[Work order]:
The listing is to be reproduced in full, with no character altered.

[Data shown]:
===============

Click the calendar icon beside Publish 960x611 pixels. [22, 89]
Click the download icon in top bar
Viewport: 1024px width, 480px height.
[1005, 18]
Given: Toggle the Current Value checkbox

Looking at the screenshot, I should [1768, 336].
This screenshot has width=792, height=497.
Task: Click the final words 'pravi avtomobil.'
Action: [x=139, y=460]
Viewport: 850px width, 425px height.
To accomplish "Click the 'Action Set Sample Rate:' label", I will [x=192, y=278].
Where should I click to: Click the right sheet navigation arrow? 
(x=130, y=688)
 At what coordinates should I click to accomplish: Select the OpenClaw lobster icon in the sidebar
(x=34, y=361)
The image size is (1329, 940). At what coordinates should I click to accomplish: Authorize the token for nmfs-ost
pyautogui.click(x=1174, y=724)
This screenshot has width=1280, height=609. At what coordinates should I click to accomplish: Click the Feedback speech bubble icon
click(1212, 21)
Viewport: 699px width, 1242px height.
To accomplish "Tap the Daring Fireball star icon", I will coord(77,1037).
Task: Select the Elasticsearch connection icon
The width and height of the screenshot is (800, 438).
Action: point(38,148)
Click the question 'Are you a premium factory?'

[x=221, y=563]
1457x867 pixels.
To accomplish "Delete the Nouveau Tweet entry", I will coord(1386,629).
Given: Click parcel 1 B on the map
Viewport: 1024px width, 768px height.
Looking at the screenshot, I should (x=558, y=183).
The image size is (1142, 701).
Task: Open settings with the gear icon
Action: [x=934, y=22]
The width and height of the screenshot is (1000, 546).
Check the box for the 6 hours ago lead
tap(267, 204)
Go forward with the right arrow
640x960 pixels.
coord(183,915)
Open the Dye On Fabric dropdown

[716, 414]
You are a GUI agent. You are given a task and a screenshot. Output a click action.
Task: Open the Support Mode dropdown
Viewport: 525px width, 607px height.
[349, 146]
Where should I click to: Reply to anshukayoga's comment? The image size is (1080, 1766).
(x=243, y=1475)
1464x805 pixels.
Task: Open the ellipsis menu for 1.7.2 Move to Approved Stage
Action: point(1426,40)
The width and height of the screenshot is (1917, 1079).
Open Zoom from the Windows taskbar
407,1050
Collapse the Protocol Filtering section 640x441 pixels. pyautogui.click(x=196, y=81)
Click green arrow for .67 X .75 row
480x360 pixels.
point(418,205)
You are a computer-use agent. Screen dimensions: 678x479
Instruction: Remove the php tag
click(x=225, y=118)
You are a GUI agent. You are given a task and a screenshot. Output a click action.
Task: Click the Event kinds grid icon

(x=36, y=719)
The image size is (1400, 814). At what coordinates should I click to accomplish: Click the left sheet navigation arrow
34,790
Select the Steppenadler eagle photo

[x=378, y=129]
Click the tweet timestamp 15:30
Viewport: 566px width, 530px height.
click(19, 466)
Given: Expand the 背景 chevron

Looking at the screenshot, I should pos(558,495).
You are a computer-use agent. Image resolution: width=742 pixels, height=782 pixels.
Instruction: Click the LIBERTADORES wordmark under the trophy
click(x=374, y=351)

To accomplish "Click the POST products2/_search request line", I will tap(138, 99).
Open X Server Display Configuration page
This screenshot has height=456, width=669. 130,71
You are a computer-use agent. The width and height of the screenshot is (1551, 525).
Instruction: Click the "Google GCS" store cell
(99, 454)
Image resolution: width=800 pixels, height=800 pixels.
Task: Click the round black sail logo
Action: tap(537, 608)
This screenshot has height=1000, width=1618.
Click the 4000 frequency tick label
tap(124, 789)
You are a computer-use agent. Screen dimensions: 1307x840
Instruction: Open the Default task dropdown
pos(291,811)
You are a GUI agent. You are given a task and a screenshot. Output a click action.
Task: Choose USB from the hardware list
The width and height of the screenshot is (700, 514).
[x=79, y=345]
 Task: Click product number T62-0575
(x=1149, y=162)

===============

[Task result]:
Click the calendar icon beside Publish 960x611 pixels. [22, 89]
Click the download icon in top bar
Viewport: 1024px width, 480px height.
[1005, 18]
Given: Toggle the Current Value checkbox

Looking at the screenshot, I should [1768, 336].
This screenshot has width=792, height=497.
Task: Click the final words 'pravi avtomobil.'
Action: [x=139, y=460]
Viewport: 850px width, 425px height.
To accomplish "Click the 'Action Set Sample Rate:' label", I will [x=192, y=278].
Where should I click to: Click the right sheet navigation arrow? 
(x=130, y=688)
 At what coordinates should I click to accomplish: Select the OpenClaw lobster icon in the sidebar
(x=34, y=361)
The image size is (1329, 940). At what coordinates should I click to accomplish: Authorize the token for nmfs-ost
pyautogui.click(x=1174, y=724)
This screenshot has width=1280, height=609. At what coordinates should I click to accomplish: Click the Feedback speech bubble icon
click(1212, 21)
Viewport: 699px width, 1242px height.
To accomplish "Tap the Daring Fireball star icon", I will coord(77,1037).
Task: Select the Elasticsearch connection icon
The width and height of the screenshot is (800, 438).
Action: point(38,148)
Click the question 'Are you a premium factory?'

[x=221, y=563]
1457x867 pixels.
To accomplish "Delete the Nouveau Tweet entry", I will coord(1386,629).
Given: Click parcel 1 B on the map
Viewport: 1024px width, 768px height.
Looking at the screenshot, I should (x=558, y=183).
The image size is (1142, 701).
Task: Open settings with the gear icon
Action: [x=934, y=22]
The width and height of the screenshot is (1000, 546).
Check the box for the 6 hours ago lead
tap(267, 204)
Go forward with the right arrow
640x960 pixels.
coord(183,915)
Open the Dye On Fabric dropdown

[716, 414]
You are a GUI agent. You are given a task and a screenshot. Output a click action.
Task: Open the Support Mode dropdown
Viewport: 525px width, 607px height.
[349, 146]
Where should I click to: Reply to anshukayoga's comment? The image size is (1080, 1766).
(x=243, y=1475)
1464x805 pixels.
Task: Open the ellipsis menu for 1.7.2 Move to Approved Stage
Action: point(1426,40)
The width and height of the screenshot is (1917, 1079).
Open Zoom from the Windows taskbar
407,1050
Collapse the Protocol Filtering section 640x441 pixels. pyautogui.click(x=196, y=81)
Click green arrow for .67 X .75 row
480x360 pixels.
point(418,205)
You are a computer-use agent. Screen dimensions: 678x479
Instruction: Remove the php tag
click(x=225, y=118)
You are a GUI agent. You are given a task and a screenshot. Output a click action.
Task: Click the Event kinds grid icon

(x=36, y=719)
The image size is (1400, 814). At what coordinates should I click to accomplish: Click the left sheet navigation arrow
34,790
Select the Steppenadler eagle photo

[x=378, y=129]
Click the tweet timestamp 15:30
Viewport: 566px width, 530px height.
click(19, 466)
Given: Expand the 背景 chevron

Looking at the screenshot, I should pos(558,495).
You are a computer-use agent. Image resolution: width=742 pixels, height=782 pixels.
Instruction: Click the LIBERTADORES wordmark under the trophy
click(x=374, y=351)

To accomplish "Click the POST products2/_search request line", I will tap(138, 99).
Open X Server Display Configuration page
This screenshot has height=456, width=669. 130,71
You are a computer-use agent. The width and height of the screenshot is (1551, 525).
Instruction: Click the "Google GCS" store cell
(99, 454)
Image resolution: width=800 pixels, height=800 pixels.
Task: Click the round black sail logo
Action: tap(537, 608)
This screenshot has height=1000, width=1618.
Click the 4000 frequency tick label
tap(124, 789)
You are a computer-use agent. Screen dimensions: 1307x840
Instruction: Open the Default task dropdown
pos(291,811)
You are a GUI agent. You are given a task and a screenshot. Output a click action.
Task: Choose USB from the hardware list
The width and height of the screenshot is (700, 514).
[x=79, y=345]
 Task: Click product number T62-0575
(x=1149, y=162)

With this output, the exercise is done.